Lay out the listing below as a numbered list, beginning at the line that contains "Click the Unlimited" and continuing through the end of the listing. Omit blank lines and leave the pictures out.
------------
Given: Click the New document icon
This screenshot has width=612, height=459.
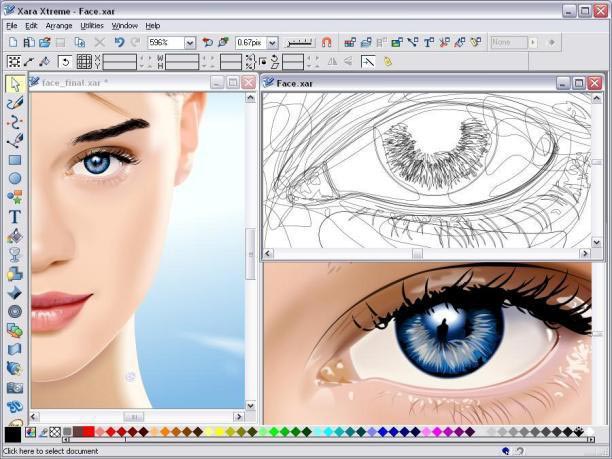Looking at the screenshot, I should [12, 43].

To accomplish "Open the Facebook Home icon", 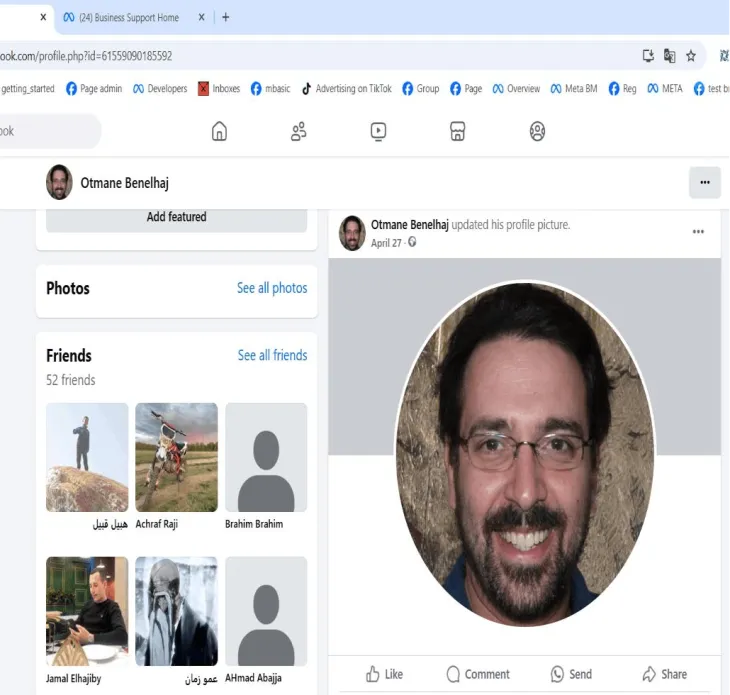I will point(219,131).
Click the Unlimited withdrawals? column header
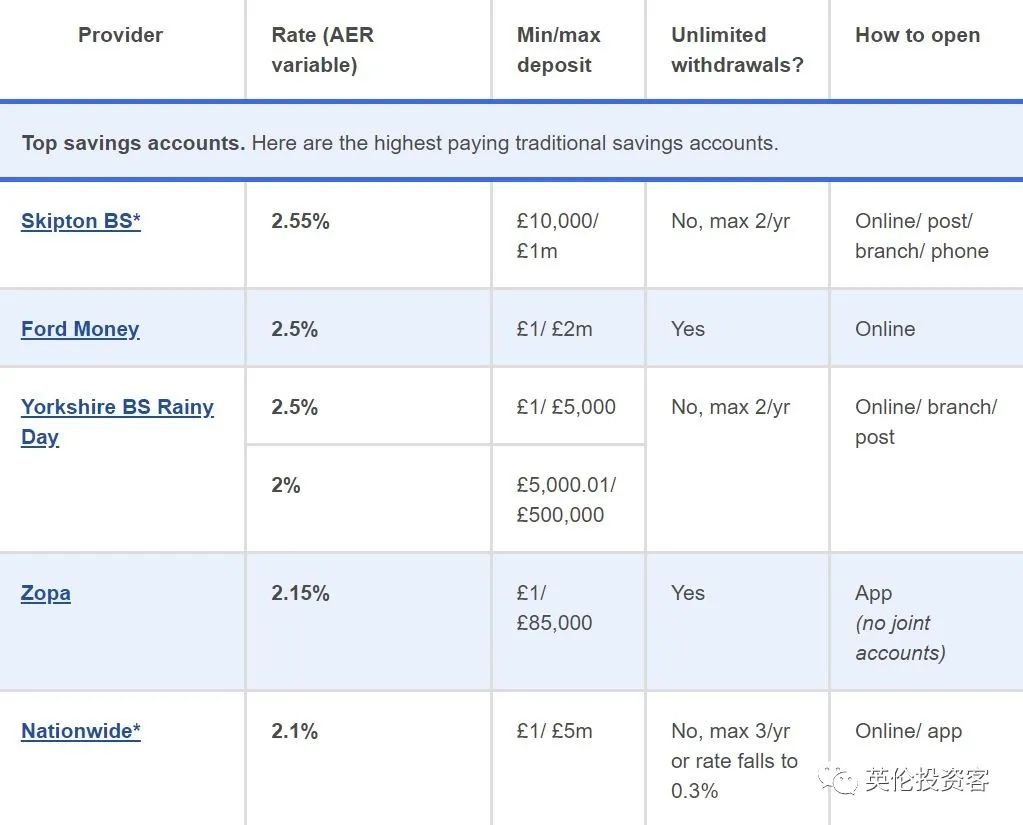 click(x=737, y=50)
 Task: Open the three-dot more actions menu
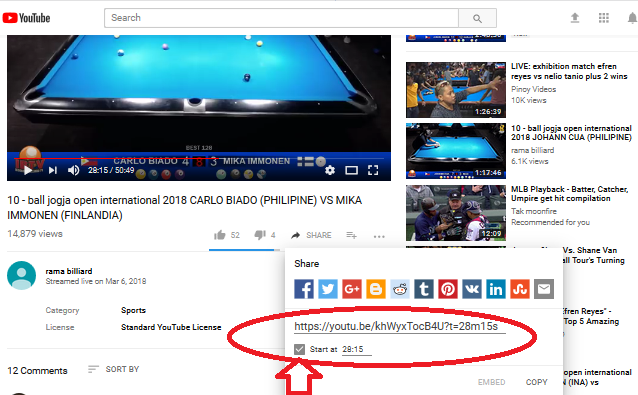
------------
_Task result:_
1. Click the Unlimited withdrawals? column header
2.  click(x=737, y=50)
3.  Task: Open the three-dot more actions menu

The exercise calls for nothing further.